● JOB
Rewrite the entries below, replacing "height and width" with "dimensions" and keeping everything else unchanged. Omit the pictures from your version.

● EXERCISE MATERIAL
-=-=-

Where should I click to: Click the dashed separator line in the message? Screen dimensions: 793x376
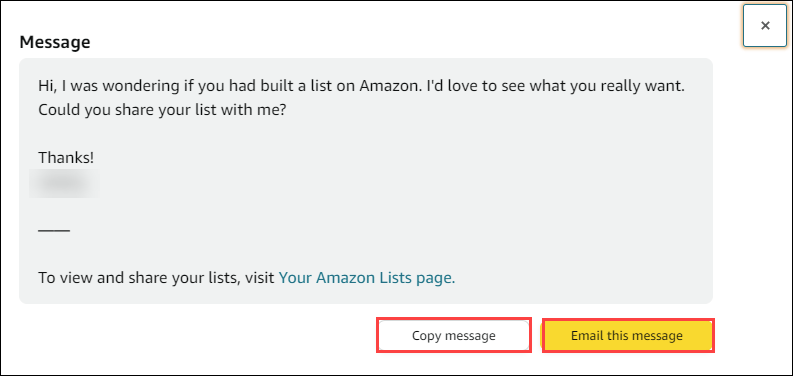coord(54,231)
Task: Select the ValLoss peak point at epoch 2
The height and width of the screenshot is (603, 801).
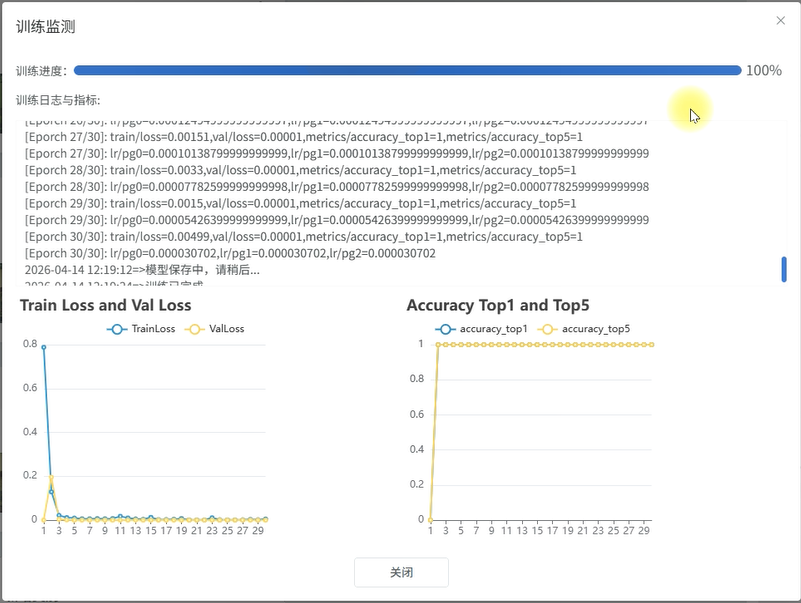Action: point(52,479)
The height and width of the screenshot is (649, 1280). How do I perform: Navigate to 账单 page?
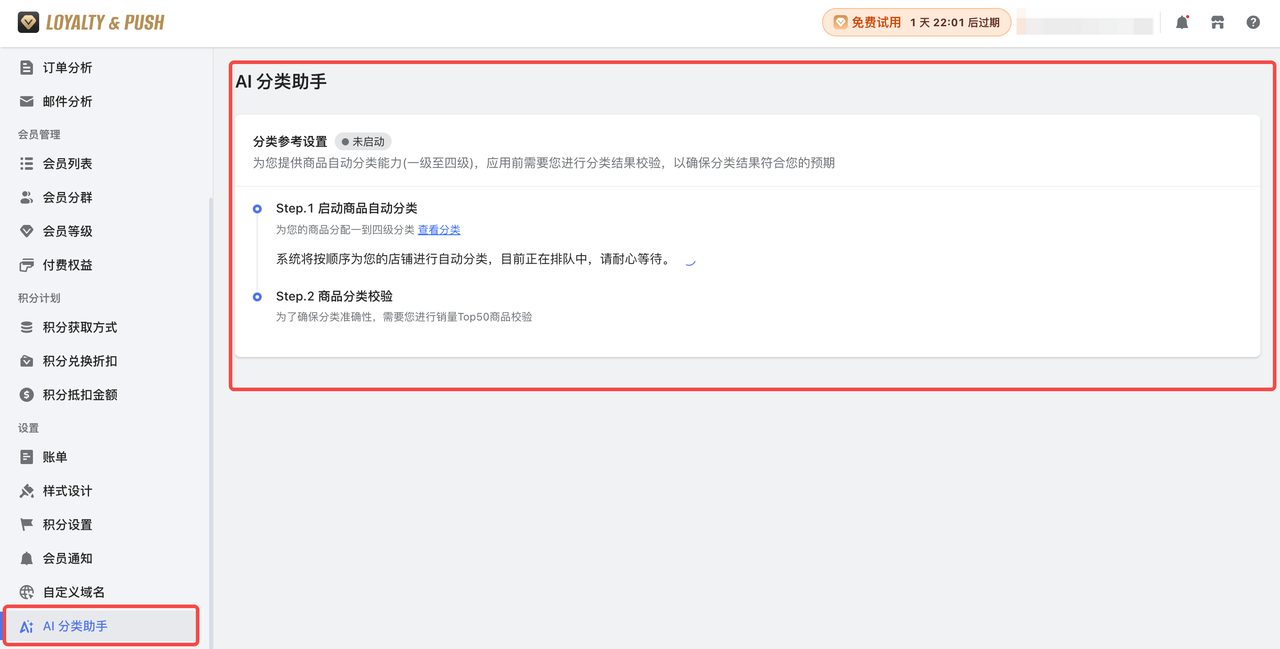[x=55, y=457]
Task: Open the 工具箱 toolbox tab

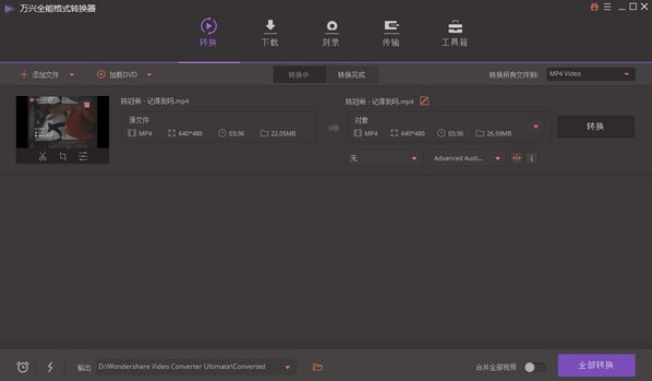Action: coord(454,33)
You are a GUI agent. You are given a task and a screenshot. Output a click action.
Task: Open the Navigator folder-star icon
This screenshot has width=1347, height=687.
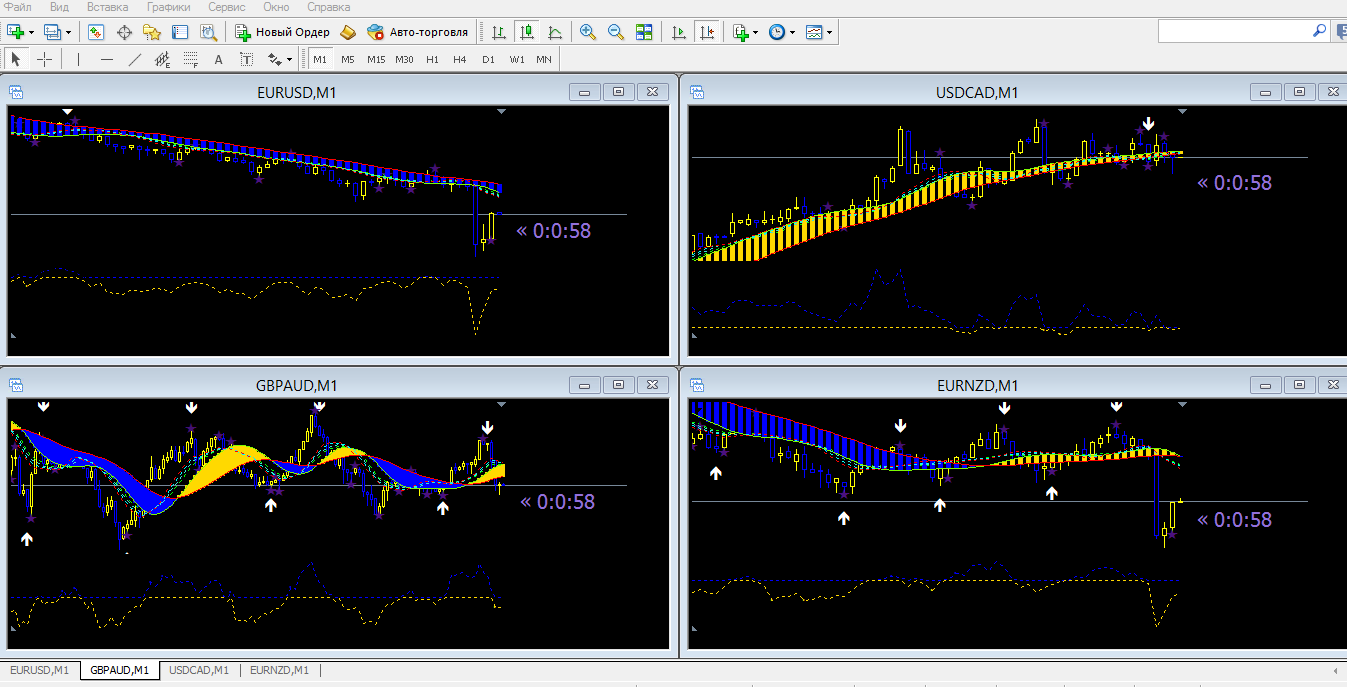pos(152,32)
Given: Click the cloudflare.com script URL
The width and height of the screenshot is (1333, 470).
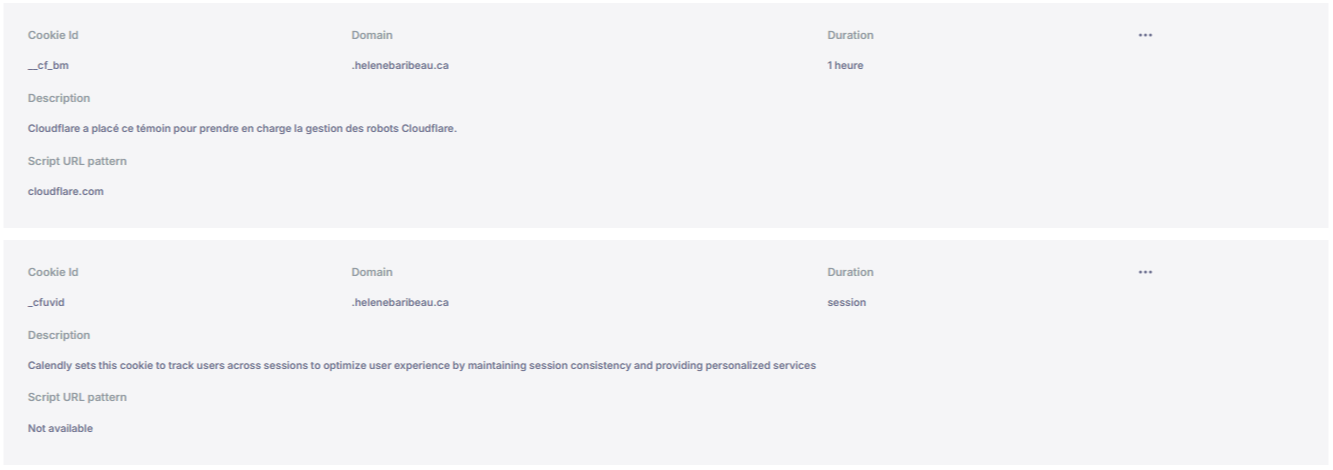Looking at the screenshot, I should click(66, 193).
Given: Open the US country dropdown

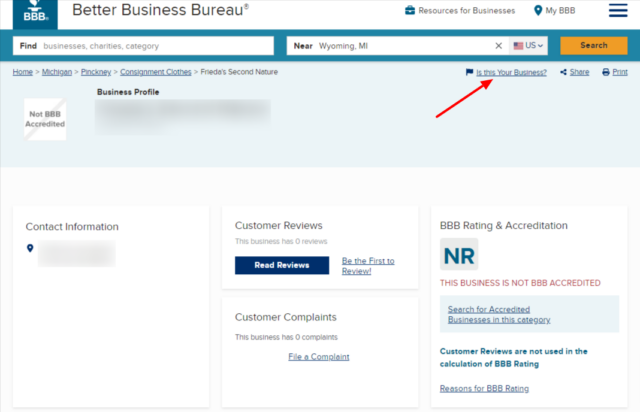Looking at the screenshot, I should coord(528,46).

-=-=-

● FINAL RESULT
Where should I click to: Click the dashed separator line in the message? Screen dimensions: 793x376
coord(54,231)
Task: Select the ValLoss peak point at epoch 2
The dimensions of the screenshot is (603, 801).
Action: point(52,479)
The dimensions of the screenshot is (649, 1280). How do I perform: Navigate to 账单 page?
[x=55, y=457]
Task: Open the 工具箱 toolbox tab

Action: coord(454,33)
You are a GUI agent. You are given a task and a screenshot. Output a click action.
Task: Open the Navigator folder-star icon
This screenshot has width=1347, height=687.
pos(152,32)
Given: Click the cloudflare.com script URL
The width and height of the screenshot is (1333, 470).
Looking at the screenshot, I should click(66, 193).
Given: Open the US country dropdown

Looking at the screenshot, I should coord(528,46).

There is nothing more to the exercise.